TEXT FOR ANALYSIS:

Vaccine passports to be required for large events in Scotland

Similar plans are already set to be introduced in England from next month

COVID-19 vaccine passports are set to be required for large events in Scotland from later this year, Nicola Sturgeon has announced.

Cases have been surging in the country in recent days, with 6,400 new COVID cases reported yesterday (September 2) and 17 deaths.

The new scheme, which is set to be introduced later this month, will be signed off by MSPs next week.


The rules mean that fans over the age of 18 will need to show proof of double vaccination to be admitted entry to nightclubs, unseated live music events with more than 500 capacity, unseated outdoor gigs with more than 4,000 capacity, or any event with a capacity of over 10,000.

A number of large music events in Scotland are set to be held over the next month, including Glasgow’s TRNSMT Festival, which was delayed from its original July date and will now take place on Glasgow Green across the weekend of September 10-12.

TRNSMT Festival.

The Scottish scheme is similar to the plan for vaccine passports in England. The English scheme was first announced in July, but there had been speculation that it would be dropped following backlash from industry leaders, as well as some MPs.

This week, however, a spokesperson for Prime Minister Boris Johnson has confirmed that the scheme will go ahead as originally planned.

“We set out broadly our intention to require our vaccination for nightclubs and some other settings and we’ll be coming forward in the coming weeks with details for that,” they said.


The news has been met with criticism from the Night Time Industries Association (NTIA), who said in a statement that the announcement is “disappointing as it will cripple the industry.”

NTIA CEO Michael Kill said: “Surely the government can see this is not workable. The challenges are endless, and the sector will be hit extremely hard by this decision, embroiled in discrimination cases, staffing and supply chain shortages, tourism and so on.

WHAT THIS EXERCISE ASKS:
a – In the vaccine passport article, how many new COVID cases were reported in Scotland on September 2?
b – Decide whether each statement agrees with the vaccine passport article, answering yes or no and quoting the deciding words: (i) The English scheme was first announced in July. (ii) TRNSMT Festival will be held on Glasgow Green. (iii) The Scottish rules apply to fans aged 16 and over.
c – Please edit the vaccine passport article, starting with "COVID-19 vaccine passports" and going on through "and 17 deaths.", and replace "surging" with "rising".
Rely only on the vaccine passport article, not the entries.

(Stored data entries)

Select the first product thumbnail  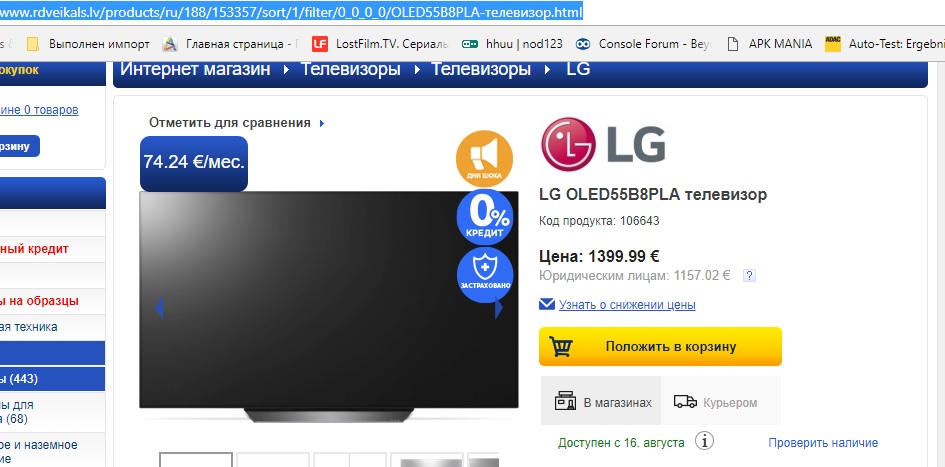click(x=196, y=460)
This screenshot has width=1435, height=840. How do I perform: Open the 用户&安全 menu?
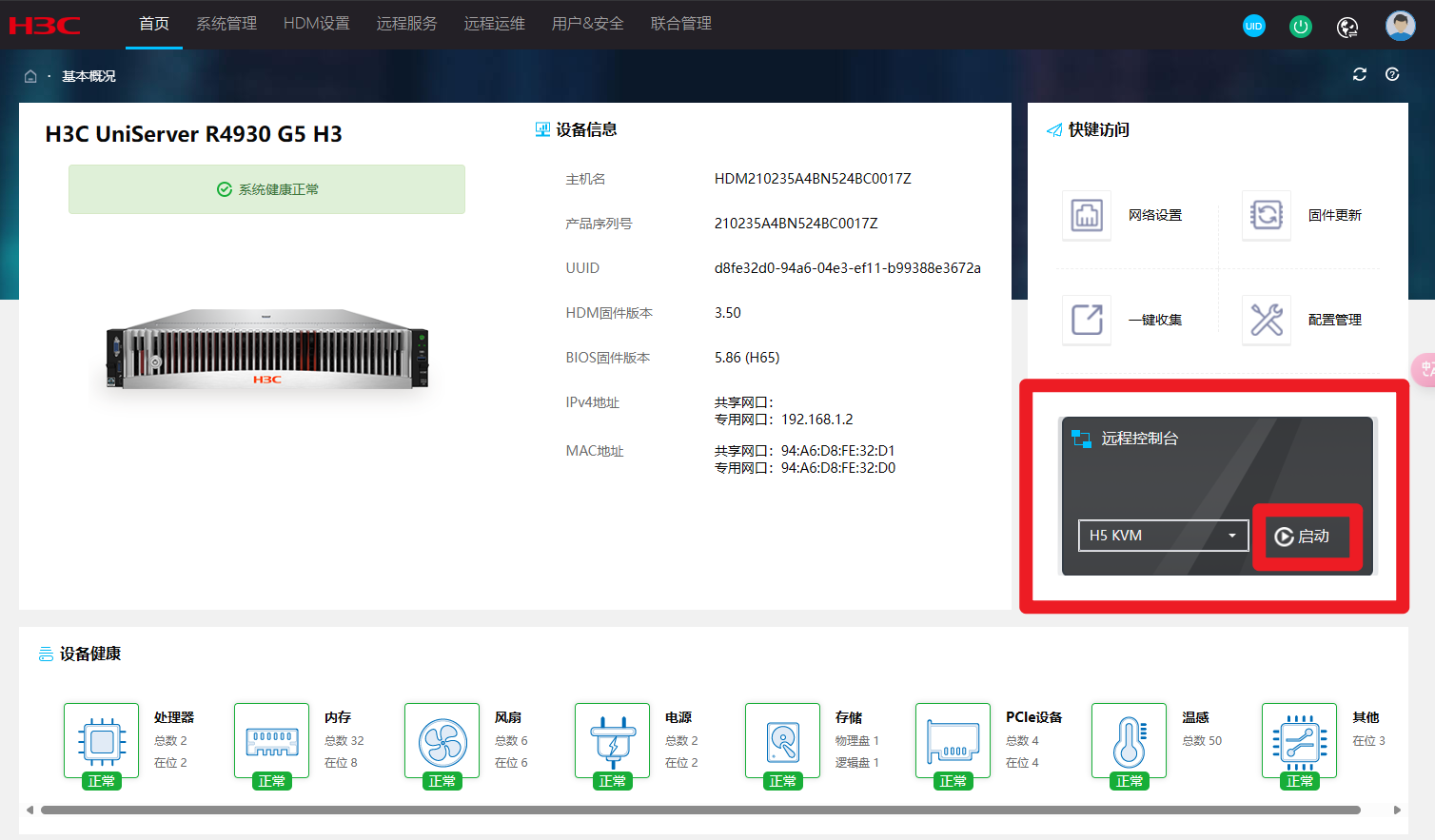(x=587, y=24)
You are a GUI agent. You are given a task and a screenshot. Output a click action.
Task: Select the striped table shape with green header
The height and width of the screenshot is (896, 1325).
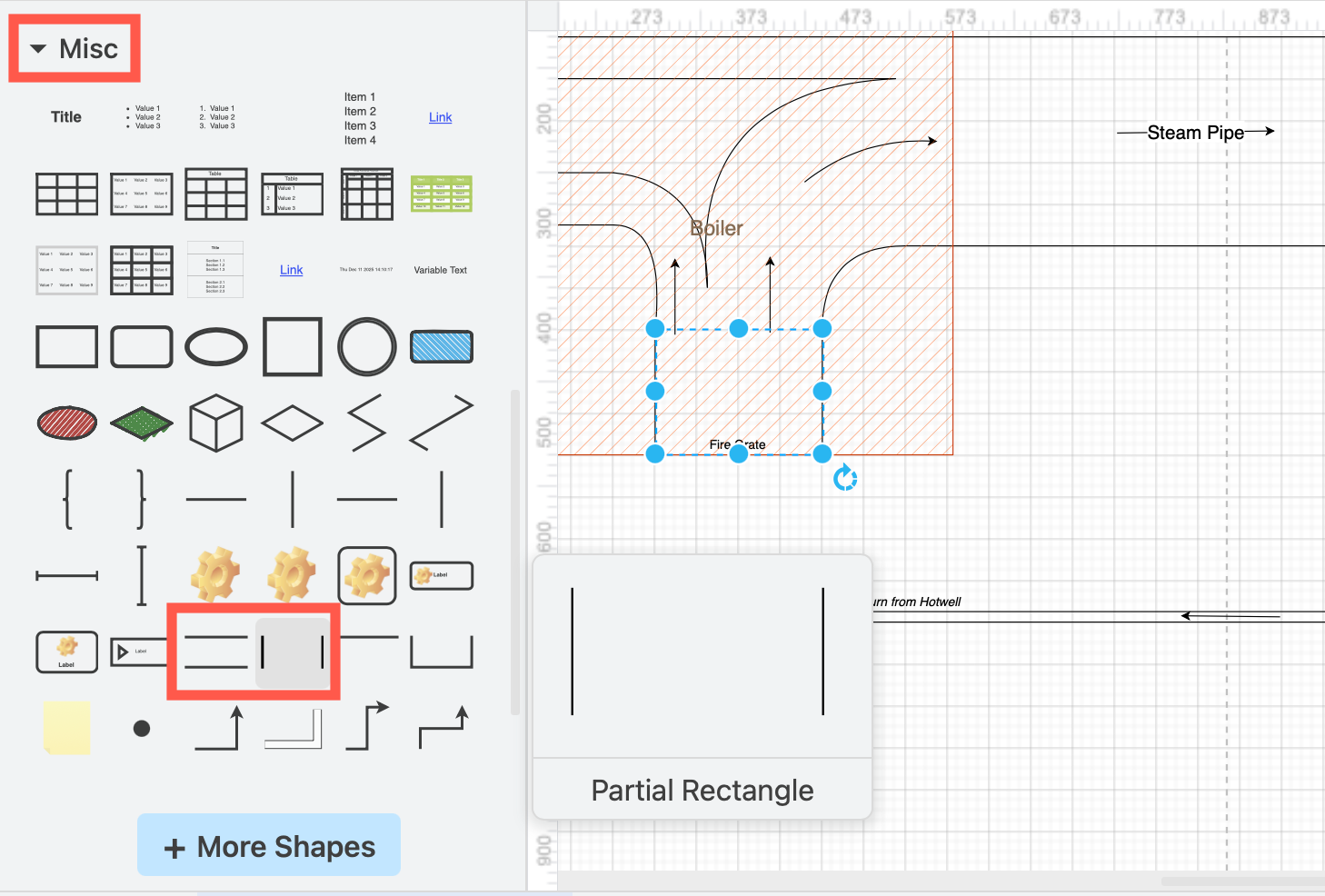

SOLUTIONS TO THE PROBLEMS:
a – 6,400 new cases.

b –
(i) Yes: "The English scheme was first announced in July"
(ii) Yes: "will now take place on Glasgow Green across the weekend of September 10-12"
(iii) No: "fans over the age of 18 will need to show proof of double vaccination"

c –
COVID-19 vaccine passports are set to be required for large events in Scotland from later this year, Nicola Sturgeon has announced.

Cases have been rising in the country in recent days, with 6,400 new COVID cases reported yesterday (September 2) and 17 deaths.